▶ [Task input]:
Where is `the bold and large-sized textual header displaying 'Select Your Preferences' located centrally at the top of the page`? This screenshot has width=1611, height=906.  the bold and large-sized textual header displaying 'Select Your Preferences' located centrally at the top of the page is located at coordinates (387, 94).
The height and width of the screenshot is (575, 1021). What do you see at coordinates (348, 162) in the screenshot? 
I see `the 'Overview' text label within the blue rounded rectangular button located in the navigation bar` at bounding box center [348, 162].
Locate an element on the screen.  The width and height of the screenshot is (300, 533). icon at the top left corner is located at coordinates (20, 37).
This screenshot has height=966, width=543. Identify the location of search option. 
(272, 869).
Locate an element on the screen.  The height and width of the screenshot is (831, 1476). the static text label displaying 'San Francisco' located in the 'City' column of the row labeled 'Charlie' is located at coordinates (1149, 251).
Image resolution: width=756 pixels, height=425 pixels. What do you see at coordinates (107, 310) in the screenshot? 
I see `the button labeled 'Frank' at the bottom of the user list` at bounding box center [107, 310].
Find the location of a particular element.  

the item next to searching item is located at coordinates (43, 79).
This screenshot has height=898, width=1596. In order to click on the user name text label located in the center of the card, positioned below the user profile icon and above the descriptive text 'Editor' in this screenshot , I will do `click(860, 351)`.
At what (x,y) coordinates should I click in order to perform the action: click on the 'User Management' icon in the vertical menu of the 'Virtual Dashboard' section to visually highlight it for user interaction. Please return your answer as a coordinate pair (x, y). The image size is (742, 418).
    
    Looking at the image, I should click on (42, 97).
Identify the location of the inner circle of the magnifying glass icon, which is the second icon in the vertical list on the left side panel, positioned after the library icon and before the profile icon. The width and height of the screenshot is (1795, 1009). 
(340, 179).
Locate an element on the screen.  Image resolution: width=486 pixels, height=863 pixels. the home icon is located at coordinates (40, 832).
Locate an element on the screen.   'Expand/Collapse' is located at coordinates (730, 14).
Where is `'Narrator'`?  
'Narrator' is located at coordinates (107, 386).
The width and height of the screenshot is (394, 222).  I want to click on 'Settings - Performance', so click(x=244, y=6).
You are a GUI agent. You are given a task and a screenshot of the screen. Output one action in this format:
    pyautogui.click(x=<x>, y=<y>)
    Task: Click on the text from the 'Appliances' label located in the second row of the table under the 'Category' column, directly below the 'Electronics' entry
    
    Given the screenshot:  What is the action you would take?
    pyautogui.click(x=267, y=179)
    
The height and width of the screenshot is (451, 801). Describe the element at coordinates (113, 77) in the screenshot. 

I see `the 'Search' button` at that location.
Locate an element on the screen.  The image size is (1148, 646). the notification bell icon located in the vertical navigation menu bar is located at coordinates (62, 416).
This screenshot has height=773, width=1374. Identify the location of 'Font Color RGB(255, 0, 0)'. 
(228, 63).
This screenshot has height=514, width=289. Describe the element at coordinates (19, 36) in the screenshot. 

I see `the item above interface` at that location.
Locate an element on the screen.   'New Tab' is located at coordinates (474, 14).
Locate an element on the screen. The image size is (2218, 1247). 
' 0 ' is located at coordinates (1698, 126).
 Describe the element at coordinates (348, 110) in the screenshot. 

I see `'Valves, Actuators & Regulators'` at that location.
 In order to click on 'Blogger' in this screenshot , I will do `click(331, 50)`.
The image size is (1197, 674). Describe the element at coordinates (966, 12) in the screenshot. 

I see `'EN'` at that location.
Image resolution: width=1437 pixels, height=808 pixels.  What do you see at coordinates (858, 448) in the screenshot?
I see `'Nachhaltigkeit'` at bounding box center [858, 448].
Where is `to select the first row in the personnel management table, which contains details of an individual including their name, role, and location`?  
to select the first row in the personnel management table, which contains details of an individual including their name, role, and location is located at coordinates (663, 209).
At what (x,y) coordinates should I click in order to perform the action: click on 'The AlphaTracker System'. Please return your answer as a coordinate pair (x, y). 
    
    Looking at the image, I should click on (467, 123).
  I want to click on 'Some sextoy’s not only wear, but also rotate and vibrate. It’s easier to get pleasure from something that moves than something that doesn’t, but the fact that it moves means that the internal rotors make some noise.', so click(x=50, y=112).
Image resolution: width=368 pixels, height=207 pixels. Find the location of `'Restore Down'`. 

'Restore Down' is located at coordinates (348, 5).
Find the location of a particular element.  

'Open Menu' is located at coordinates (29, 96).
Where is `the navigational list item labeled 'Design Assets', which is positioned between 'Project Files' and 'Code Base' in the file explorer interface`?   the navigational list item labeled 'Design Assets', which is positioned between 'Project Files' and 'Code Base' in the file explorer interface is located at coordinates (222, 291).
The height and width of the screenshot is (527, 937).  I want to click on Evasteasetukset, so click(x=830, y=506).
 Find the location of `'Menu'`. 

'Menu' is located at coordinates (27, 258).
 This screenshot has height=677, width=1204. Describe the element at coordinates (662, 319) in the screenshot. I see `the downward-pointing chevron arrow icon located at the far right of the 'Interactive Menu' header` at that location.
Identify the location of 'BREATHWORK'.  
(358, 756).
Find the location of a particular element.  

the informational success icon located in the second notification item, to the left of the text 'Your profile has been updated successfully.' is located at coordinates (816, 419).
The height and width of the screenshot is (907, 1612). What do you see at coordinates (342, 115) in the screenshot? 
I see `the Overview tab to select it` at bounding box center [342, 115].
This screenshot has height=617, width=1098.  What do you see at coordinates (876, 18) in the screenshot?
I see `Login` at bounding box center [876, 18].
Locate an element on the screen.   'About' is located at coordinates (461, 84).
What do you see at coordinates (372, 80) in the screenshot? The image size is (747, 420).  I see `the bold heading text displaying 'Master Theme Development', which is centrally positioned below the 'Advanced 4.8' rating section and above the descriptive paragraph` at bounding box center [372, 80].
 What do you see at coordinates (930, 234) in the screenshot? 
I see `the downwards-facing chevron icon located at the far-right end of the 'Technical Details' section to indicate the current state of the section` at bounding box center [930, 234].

▶ [What to work on]:
Put the lines of the items above, starting at the line that contains "I want to click on 'Some" and ending at the line that contains "coordinates (29, 96).", into a Markdown table with the columns Row and Content. Number each line in Row, and leave out blank lines.

▶ [Written response]:
| Row | Content |
|---|---|
| 1 |   I want to click on 'Some sextoy’s not only wear, but also rotate and vibrate. It’s easier to get pleasure from something that moves than something that doesn’t, but the fact that it moves means that the internal rotors make some noise.', so click(x=50, y=112). |
| 2 | Image resolution: width=368 pixels, height=207 pixels. Find the location of `'Restore Down'`.  |
| 3 | 'Restore Down' is located at coordinates (348, 5). |
| 4 | Find the location of a particular element.   |
| 5 | 'Open Menu' is located at coordinates (29, 96). |